Йонас Гиринис ни сожалел, ни радовался. На строящуюся фабрику старик смотрел, как смотрели его предки на крепость, которую противник обычно сооружал на захваченных владениях; чеши языком сколько влезет, на заложенном фундаменте все равно непробиваемые крепостные стены вырастут, ежели кто-нибудь их не разрушит. Но, даже не веря слухам, старый Гиринис питал смутную надежду, что в них, в этих слухах и пересудах, кроется беззащитное зернышко правды.

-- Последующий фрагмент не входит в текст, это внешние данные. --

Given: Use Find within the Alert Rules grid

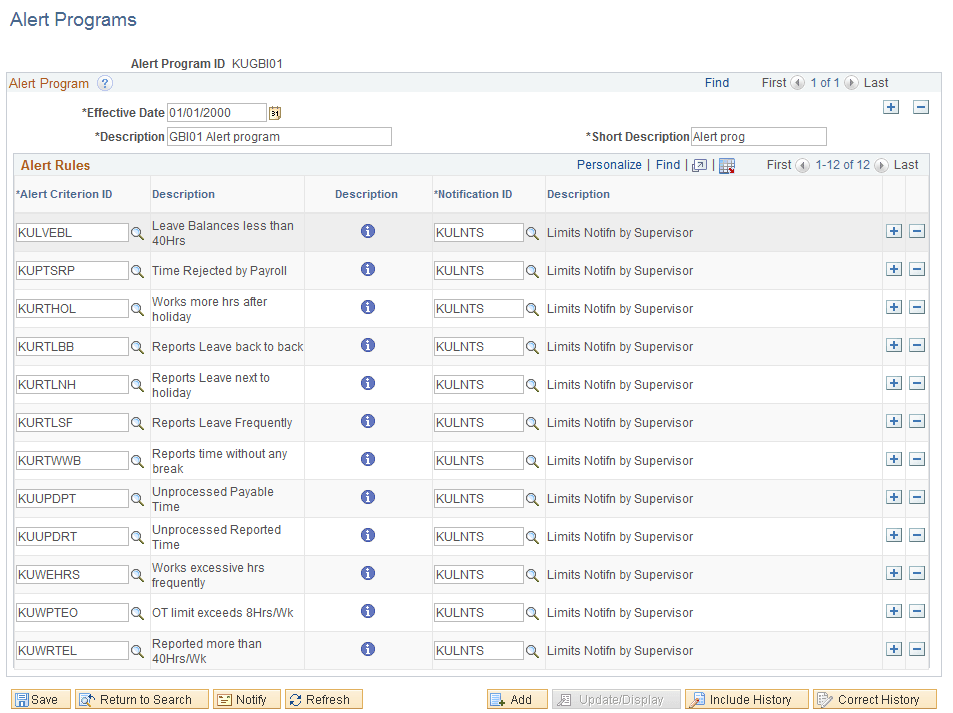Looking at the screenshot, I should pyautogui.click(x=667, y=164).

Поэтому-то на другой день, как только установилась погода, собрался он в Гедвайняй, чтобы все самолично проверить. Четыре километра ходьбы были для его норовистых ног еще совсем недавно сущим пустяком — он столько за всю свою жизнь пешком проходил, что всю землю, пожалуй, раза два обогнул, но сейчас ноги не слушались. И уж совсем они подкосились, когда внезапно грохнул взрыв и над стройкой повисло черное облако пыли. Потом снова грохнуло. И снова!.. И еще раз!.. Всего, наверно, с полдюжины… Старый Гиринис только разевал рот, как рыба, выброшенная на берег, смирнехонько сидел в канаве и ждал, когда кончится эта бомбардировка, и в его встревоженном, гулко бьющемся сердце снова затеплилась погасшая было надежда: а вдруг на самом деле заморозят? Вот этими самыми взрывами сметут то, что уже сделано, и вздохнет земля… Но когда старый вылез из канавы, насытившись утешением, самому стало смешно от своих мыслей: за высоким фабричным забором чернел лес кранов и экскаваторов, и был этот лес гуще, чем две недели тому назад, и шум над ним стоял такой же, если не больший, и людей как будто прибавилось. В широко распахнутые ворота вползали самосвалы, груженные землей, а со стройки возвращались порожняком, изредка преграждая путь могучим «МАЗам», таскавшим прицепы со стройматериалами.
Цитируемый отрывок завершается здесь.